**EXERCISE AIM:**
Pictures stay out of the copy. Transcribe exactly the lines from the line with "Viewport: 952px width, 1268px" through the final line of the records.
Segment Start: GIVEN RECORDS
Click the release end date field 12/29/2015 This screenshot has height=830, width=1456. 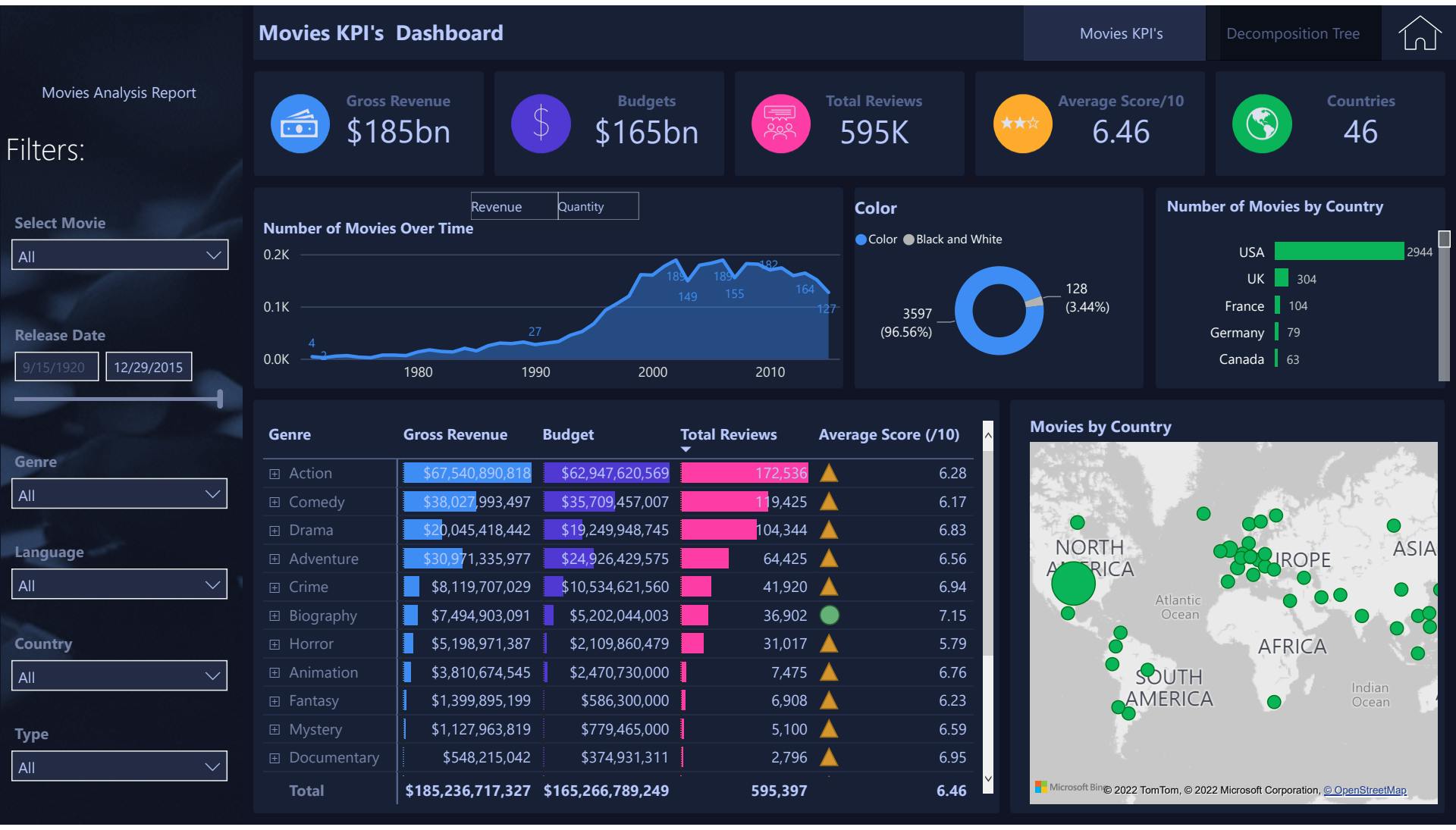(x=149, y=367)
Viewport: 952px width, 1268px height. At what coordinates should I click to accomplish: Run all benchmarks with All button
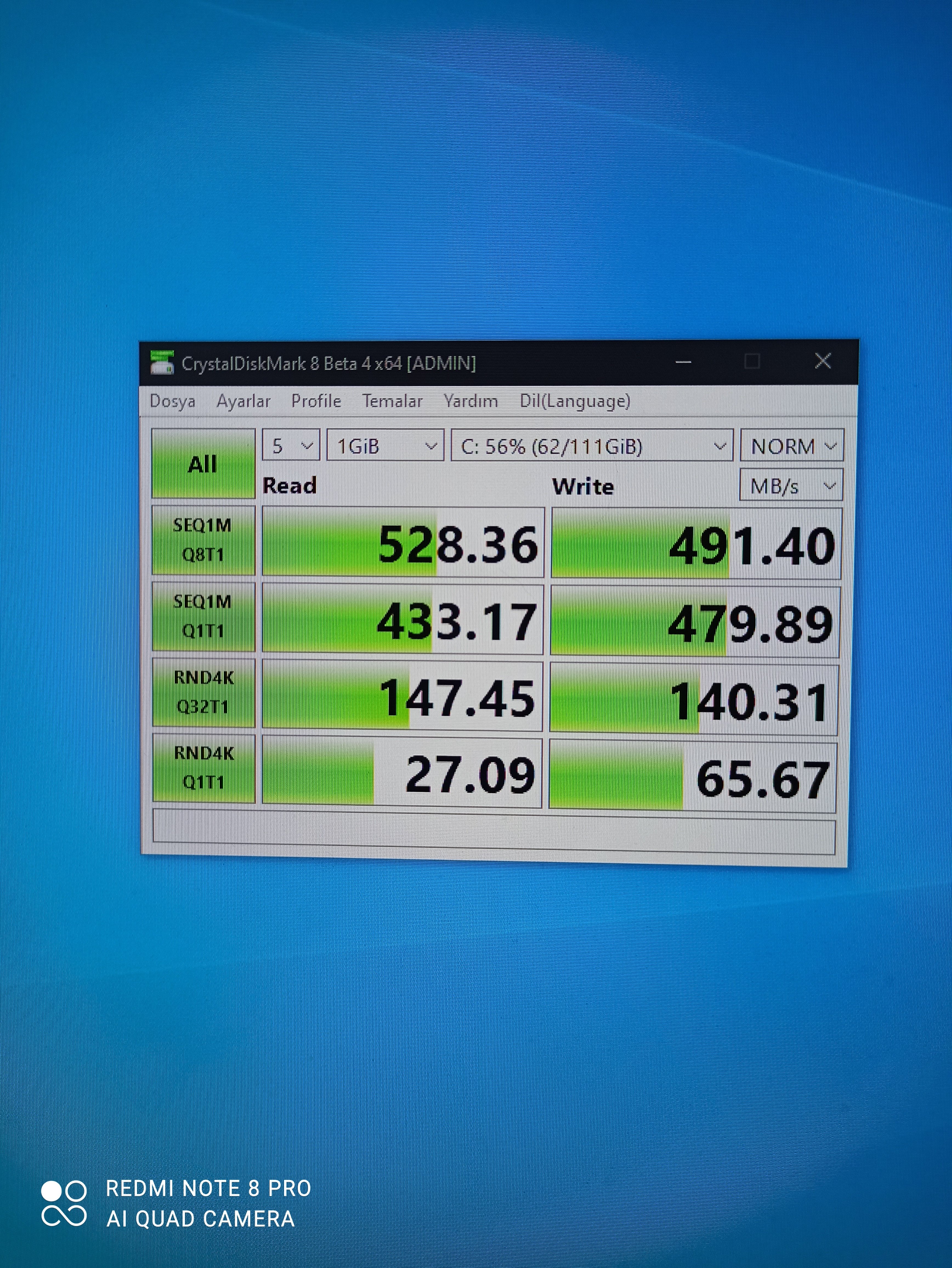tap(203, 463)
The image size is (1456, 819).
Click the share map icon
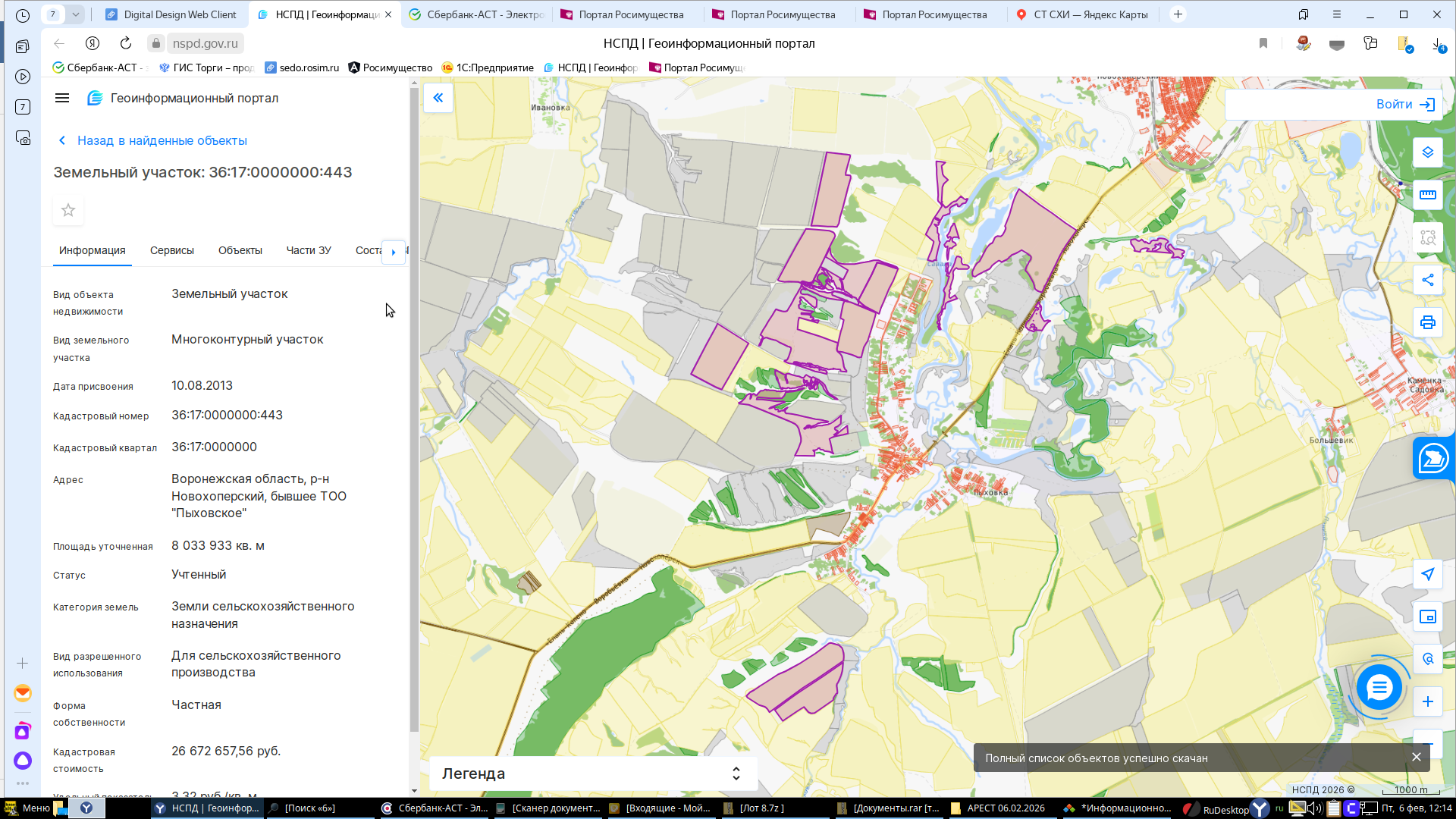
Segment End: GIVEN RECORDS
**ANSWER SECTION:**
Viewport: 952px width, 1268px height. At what coordinates should I click to accomplish: Run all benchmarks with All button
tap(203, 463)
The image size is (1456, 819).
Click the share map icon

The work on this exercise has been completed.